Copy out every line of the data that has the word "Nähfrosch" somewhere in it.

---------------

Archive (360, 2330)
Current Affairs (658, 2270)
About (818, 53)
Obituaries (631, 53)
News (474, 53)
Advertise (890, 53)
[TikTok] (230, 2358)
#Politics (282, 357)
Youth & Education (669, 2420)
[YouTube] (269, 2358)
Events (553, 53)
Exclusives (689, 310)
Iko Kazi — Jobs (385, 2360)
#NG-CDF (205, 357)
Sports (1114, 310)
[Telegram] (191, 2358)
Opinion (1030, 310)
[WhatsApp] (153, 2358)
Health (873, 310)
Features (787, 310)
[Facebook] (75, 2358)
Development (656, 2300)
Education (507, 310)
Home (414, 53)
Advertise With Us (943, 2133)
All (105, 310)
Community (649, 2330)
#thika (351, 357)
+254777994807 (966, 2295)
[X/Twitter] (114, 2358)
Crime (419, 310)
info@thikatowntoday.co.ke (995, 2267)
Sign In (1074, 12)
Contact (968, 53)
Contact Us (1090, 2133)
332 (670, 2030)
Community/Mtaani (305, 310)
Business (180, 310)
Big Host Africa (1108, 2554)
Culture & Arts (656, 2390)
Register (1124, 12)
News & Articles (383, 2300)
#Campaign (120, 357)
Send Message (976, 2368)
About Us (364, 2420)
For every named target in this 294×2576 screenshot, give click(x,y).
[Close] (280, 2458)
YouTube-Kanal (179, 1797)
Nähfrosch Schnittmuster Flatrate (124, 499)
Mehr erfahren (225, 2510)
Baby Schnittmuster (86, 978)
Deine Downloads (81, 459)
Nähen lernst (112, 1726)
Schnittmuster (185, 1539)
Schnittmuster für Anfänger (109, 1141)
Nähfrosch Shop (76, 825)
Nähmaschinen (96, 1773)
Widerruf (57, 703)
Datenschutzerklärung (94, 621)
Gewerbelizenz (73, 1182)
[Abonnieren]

---------------

— Answer space —
Nähfrosch Schnittmuster Flatrate (124, 499)
Nähfrosch Shop (76, 825)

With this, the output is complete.